Stored data
▬▬▬

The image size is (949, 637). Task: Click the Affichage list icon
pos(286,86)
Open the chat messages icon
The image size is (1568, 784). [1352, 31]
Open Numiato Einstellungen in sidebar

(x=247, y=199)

▬▬▬

▸ **Exercise instructions**
Here the job is to restate all of the data word for word.

▸ **Answer box**
The image size is (949, 637). Task: Click the Affichage list icon
pos(286,86)
Open the chat messages icon
The image size is (1568, 784). [1352, 31]
Open Numiato Einstellungen in sidebar

(x=247, y=199)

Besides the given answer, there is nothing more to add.